Sculpting came naturally to Barbera, nee Marie Calabro [b1936]. Her father, who emigrated from Italy to the United States in 1915, made a living restoring architectural details and moldings on federal and state buildings. “There wasn’t much money to be made in restoration,” she says, “so we weren’t en-couraged to pursue art as a career.” Nevertheless, both Marie and her brother James went into art—yet nothing in her childhood years in New Jersey growing up amid cherubs and gargoyles would lead you to believe that her soul would be consumed by the history of Native Americans.

“Young Italian girls in the 1940s and ’50s were not exposed to western American art,” Barbera recalls. “I remember liking the idea of being a cowgirl, but I can’t explain how or why I identified so strongly with Native Americans. Even though art was always a part of my life, I wasn’t driven to create anything until I discovered the world of the Hopi, Navajo, Shoshone and Sioux Indians.”

They Dance the Dance, They Chant the Chant, bronze,  28 x 28, edition 30. sculpture, southwest art
They Dance the Dance, They Chant the Chant, bronze,  28 x 28, edition 30.

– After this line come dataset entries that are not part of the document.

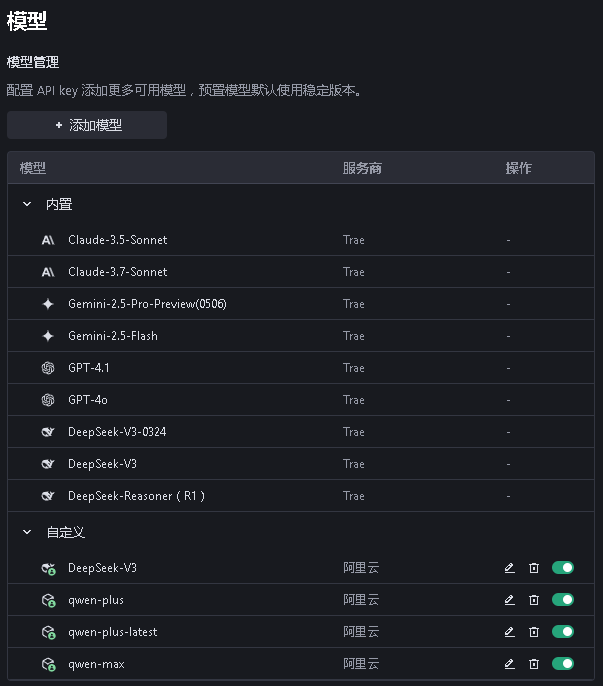Viewport: 603px width, 686px height.
Task: Click trash icon for qwen-plus
Action: tap(534, 600)
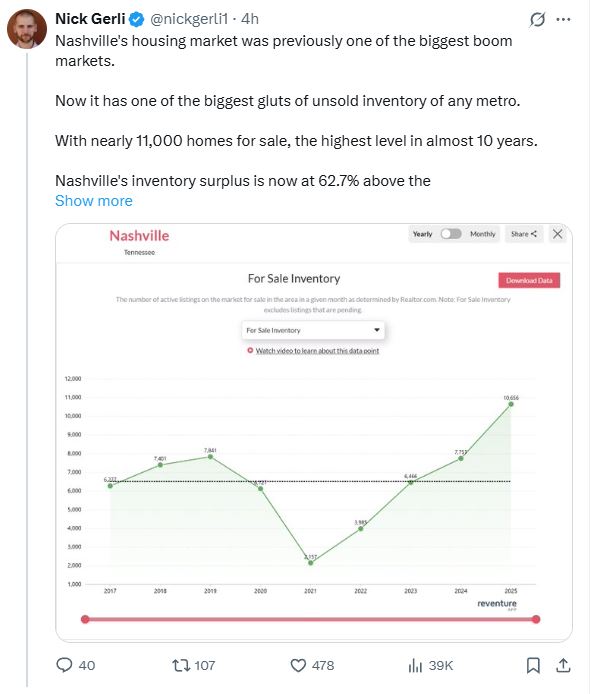The height and width of the screenshot is (694, 601).
Task: Repost the tweet with retweet icon
Action: coord(181,665)
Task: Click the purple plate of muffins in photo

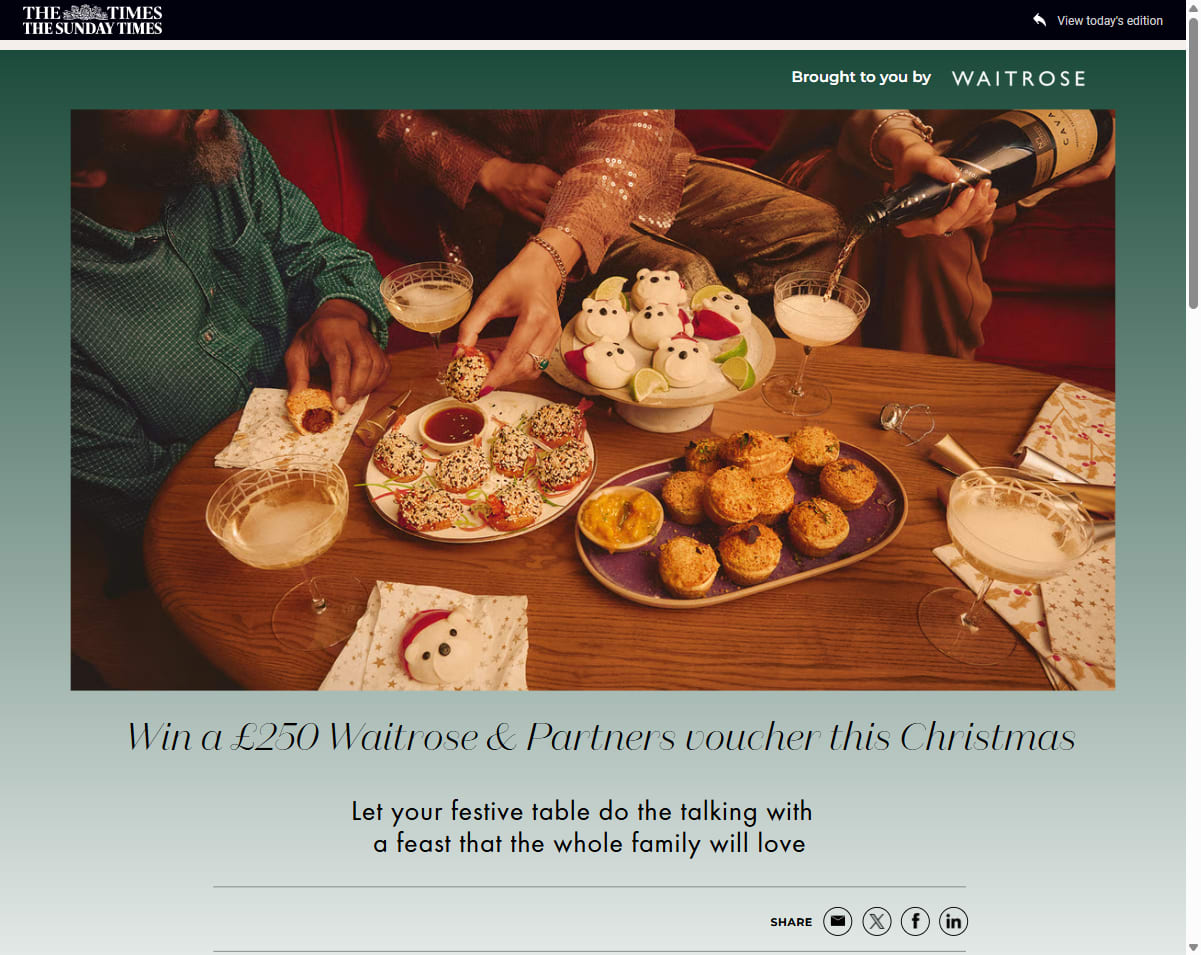Action: [x=741, y=521]
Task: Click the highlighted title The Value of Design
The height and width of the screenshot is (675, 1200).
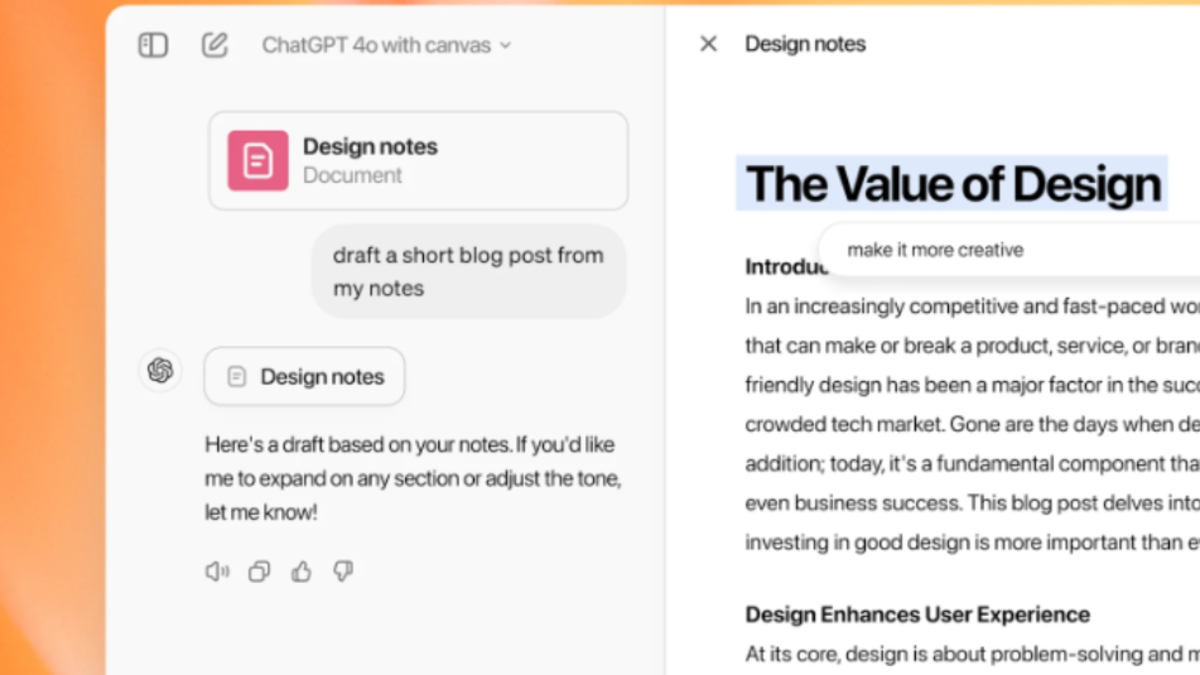Action: [x=952, y=184]
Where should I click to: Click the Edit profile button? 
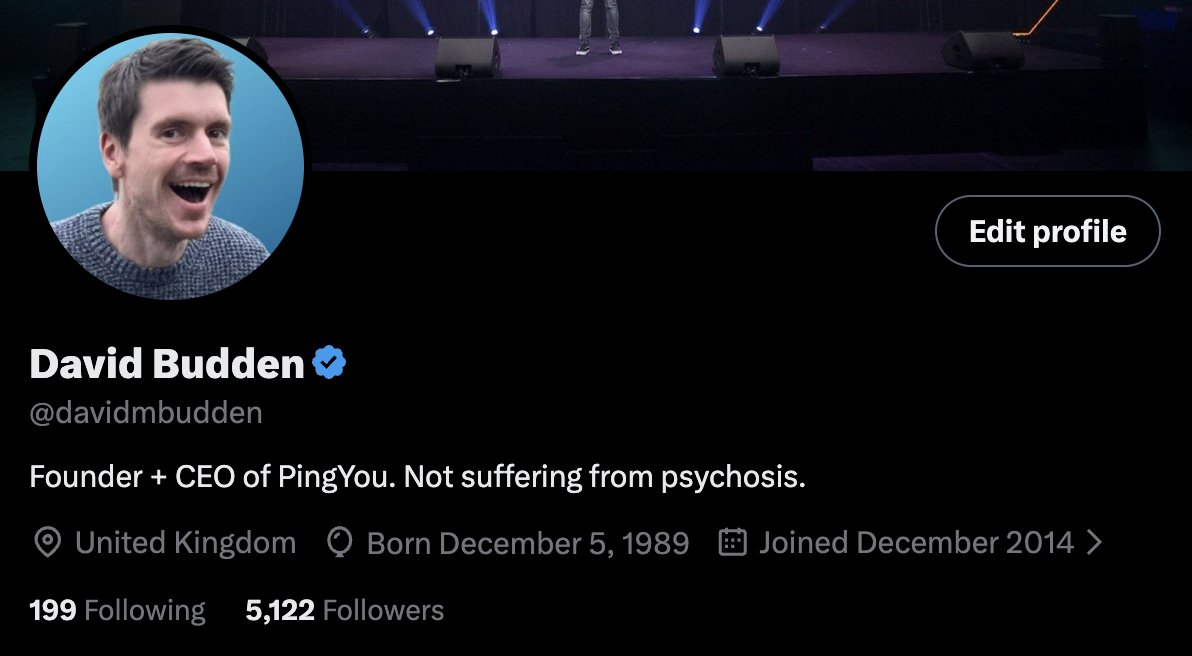pos(1048,231)
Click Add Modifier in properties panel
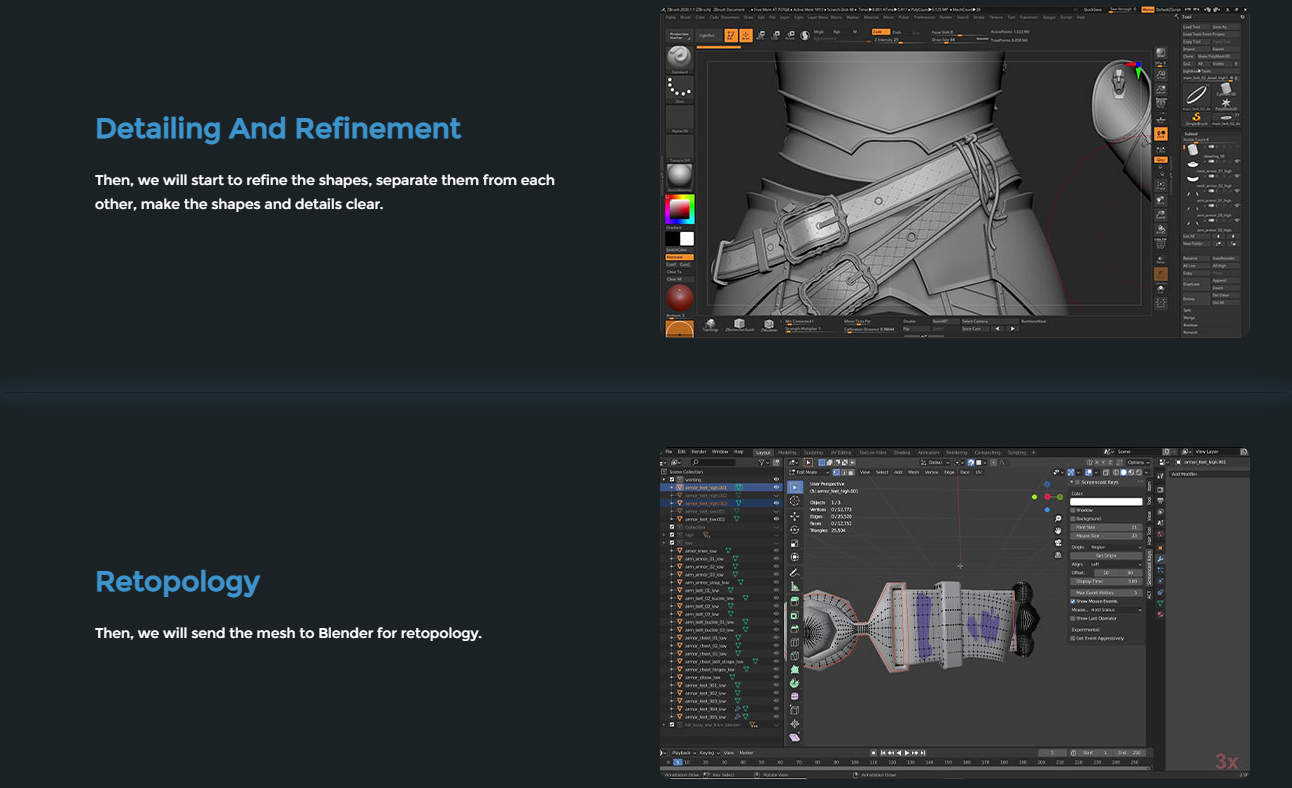The image size is (1292, 788). tap(1186, 474)
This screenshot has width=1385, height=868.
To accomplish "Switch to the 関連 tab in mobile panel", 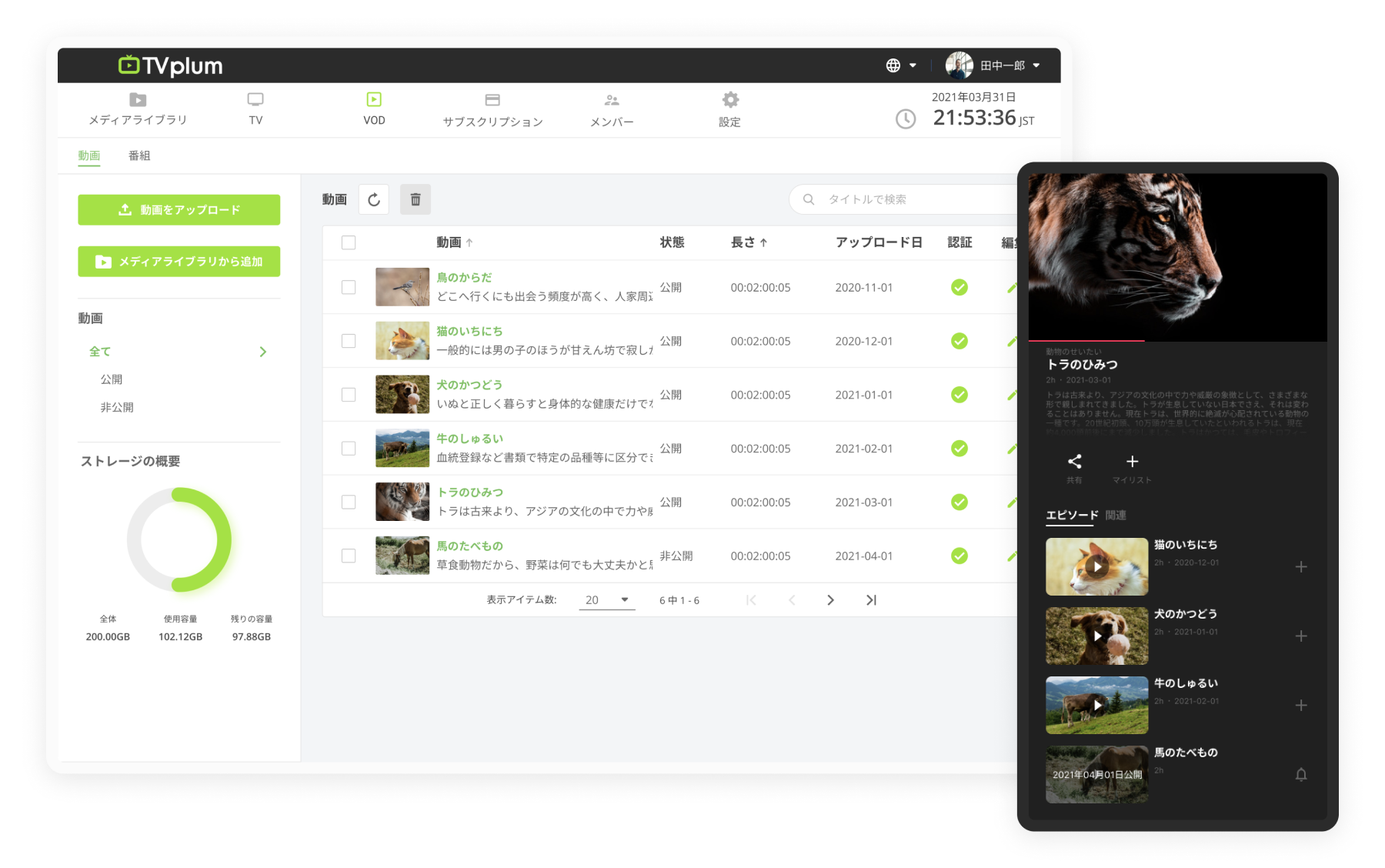I will [1116, 516].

The defining moment for Barbera came when she and husband Frank moved to California in 1960 and shortly thereafter made a tour of the Southwest. “Frank had to drag me out of the galleries, especially those with Native American and Mexican art. I loved the colors, shapes and features of the people, and I found myself sketching Indians.”

Initially Barbera felt guilty about appropriating Native American subjects. “It wasn’t my place or my heritage, but when I tried painting landscapes with barns and fences, they just didn’t hold my inter-est. Finally I gave in to my obsession and began painting Native American women.”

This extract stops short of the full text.